• _Task goal_: Only one stretch of the data is wanted: the line containing "Click the bold", the line containing "Select vscode-icons extension", and every line between them, copied exactly.

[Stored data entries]

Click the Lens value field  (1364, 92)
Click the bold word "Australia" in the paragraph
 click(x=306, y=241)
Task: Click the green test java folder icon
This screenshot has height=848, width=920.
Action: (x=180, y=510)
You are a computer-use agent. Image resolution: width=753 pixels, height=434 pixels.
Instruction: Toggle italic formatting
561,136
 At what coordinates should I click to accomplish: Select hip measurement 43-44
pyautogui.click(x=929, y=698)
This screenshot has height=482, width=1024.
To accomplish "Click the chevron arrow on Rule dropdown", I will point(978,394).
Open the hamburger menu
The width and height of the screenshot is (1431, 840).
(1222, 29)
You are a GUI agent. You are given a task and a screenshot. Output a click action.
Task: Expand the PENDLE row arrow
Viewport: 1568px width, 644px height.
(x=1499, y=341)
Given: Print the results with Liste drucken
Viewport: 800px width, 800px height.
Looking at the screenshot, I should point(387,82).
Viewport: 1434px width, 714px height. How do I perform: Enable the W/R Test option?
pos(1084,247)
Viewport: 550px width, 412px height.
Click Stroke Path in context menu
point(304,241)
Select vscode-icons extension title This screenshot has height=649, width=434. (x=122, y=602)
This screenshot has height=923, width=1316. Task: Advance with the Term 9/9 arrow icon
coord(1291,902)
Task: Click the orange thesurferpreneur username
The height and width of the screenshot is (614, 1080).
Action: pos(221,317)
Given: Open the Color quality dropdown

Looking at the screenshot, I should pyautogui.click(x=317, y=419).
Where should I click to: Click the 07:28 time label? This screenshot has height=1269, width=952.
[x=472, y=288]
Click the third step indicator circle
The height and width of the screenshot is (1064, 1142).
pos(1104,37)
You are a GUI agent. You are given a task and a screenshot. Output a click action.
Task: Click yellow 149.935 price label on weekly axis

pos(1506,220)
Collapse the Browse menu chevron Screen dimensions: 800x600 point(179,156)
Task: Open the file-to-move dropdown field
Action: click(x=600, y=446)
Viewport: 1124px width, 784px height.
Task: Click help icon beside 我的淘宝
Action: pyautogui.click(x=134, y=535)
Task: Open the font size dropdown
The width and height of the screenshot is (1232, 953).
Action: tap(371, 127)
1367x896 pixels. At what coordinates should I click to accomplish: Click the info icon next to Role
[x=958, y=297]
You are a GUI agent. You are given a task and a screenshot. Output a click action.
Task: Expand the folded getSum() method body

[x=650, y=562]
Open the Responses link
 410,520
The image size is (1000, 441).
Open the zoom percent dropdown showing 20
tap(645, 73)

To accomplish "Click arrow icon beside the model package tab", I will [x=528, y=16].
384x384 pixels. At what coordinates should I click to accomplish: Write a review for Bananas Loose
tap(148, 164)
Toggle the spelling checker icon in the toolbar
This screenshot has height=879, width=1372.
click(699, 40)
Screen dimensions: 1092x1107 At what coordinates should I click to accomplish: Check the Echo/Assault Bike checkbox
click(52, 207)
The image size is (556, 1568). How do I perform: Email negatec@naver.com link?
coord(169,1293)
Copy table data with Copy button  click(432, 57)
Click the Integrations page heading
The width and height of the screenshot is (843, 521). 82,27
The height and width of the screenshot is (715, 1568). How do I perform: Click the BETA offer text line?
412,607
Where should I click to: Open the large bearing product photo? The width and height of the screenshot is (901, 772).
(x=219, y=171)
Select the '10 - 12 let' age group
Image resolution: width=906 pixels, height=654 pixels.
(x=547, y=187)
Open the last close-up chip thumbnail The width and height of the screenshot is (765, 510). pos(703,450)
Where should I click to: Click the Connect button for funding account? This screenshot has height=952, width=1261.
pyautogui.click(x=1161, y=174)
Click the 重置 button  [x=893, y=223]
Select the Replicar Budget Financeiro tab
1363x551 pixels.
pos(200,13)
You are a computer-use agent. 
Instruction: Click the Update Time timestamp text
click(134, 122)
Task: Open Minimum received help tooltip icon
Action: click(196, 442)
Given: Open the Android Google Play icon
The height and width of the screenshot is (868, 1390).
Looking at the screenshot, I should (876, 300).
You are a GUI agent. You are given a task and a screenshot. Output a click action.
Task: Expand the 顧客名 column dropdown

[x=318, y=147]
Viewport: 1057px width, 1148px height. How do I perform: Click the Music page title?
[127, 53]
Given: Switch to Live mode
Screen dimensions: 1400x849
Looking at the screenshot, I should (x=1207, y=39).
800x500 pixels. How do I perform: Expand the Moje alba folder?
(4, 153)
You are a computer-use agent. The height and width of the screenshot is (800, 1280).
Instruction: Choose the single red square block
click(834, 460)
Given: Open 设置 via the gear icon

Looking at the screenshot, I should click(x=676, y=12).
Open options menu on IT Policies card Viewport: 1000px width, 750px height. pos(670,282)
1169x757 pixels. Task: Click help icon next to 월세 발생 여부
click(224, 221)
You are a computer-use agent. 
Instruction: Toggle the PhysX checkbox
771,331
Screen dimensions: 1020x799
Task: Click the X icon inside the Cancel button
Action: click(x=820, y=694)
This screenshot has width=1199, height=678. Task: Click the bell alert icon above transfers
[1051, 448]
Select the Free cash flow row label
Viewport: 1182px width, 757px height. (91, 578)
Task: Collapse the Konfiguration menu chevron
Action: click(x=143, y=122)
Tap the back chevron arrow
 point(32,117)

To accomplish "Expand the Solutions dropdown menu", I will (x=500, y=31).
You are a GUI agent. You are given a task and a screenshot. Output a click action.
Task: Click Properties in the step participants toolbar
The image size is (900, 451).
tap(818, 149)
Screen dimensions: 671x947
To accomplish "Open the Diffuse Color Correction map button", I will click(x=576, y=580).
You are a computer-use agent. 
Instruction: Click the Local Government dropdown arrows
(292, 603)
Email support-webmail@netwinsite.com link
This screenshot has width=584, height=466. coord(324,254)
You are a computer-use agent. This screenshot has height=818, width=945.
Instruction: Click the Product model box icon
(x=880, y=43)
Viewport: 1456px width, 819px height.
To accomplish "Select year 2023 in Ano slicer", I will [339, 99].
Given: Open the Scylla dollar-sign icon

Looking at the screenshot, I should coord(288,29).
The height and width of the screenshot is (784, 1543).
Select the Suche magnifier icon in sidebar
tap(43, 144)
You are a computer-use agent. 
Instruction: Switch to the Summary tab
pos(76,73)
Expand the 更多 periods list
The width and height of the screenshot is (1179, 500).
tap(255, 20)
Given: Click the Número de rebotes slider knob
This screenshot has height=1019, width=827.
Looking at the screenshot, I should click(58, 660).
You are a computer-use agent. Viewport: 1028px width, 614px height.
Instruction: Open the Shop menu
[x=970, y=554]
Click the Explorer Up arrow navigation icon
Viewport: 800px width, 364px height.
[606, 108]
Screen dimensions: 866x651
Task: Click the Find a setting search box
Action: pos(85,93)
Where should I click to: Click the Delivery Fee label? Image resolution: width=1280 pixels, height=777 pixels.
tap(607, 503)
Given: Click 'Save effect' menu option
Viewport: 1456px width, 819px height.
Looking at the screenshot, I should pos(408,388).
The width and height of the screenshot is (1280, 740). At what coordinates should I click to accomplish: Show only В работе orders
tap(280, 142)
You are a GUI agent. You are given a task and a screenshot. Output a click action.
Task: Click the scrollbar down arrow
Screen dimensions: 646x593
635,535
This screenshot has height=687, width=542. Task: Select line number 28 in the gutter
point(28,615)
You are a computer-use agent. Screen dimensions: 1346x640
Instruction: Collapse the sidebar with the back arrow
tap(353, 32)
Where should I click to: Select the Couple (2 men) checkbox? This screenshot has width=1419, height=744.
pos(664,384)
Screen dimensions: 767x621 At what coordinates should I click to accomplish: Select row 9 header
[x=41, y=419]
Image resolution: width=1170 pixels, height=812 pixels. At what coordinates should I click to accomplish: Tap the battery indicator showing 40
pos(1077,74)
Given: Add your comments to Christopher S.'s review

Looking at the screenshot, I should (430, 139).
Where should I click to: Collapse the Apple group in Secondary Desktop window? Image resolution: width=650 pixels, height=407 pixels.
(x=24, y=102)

• _Written solution_:
Click the bold word "Australia" in the paragraph
 click(x=306, y=241)
Task: Click the green test java folder icon
This screenshot has height=848, width=920.
Action: (x=180, y=510)
You are a computer-use agent. Image resolution: width=753 pixels, height=434 pixels.
Instruction: Toggle italic formatting
561,136
 At what coordinates should I click to accomplish: Select hip measurement 43-44
pyautogui.click(x=929, y=698)
This screenshot has height=482, width=1024.
To accomplish "Click the chevron arrow on Rule dropdown", I will point(978,394).
Open the hamburger menu
The width and height of the screenshot is (1431, 840).
(1222, 29)
You are a GUI agent. You are given a task and a screenshot. Output a click action.
Task: Expand the PENDLE row arrow
Viewport: 1568px width, 644px height.
(x=1499, y=341)
Given: Print the results with Liste drucken
Viewport: 800px width, 800px height.
Looking at the screenshot, I should point(387,82).
Viewport: 1434px width, 714px height. How do I perform: Enable the W/R Test option?
pos(1084,247)
Viewport: 550px width, 412px height.
Click Stroke Path in context menu
point(304,241)
Select vscode-icons extension title This screenshot has height=649, width=434. (x=122, y=602)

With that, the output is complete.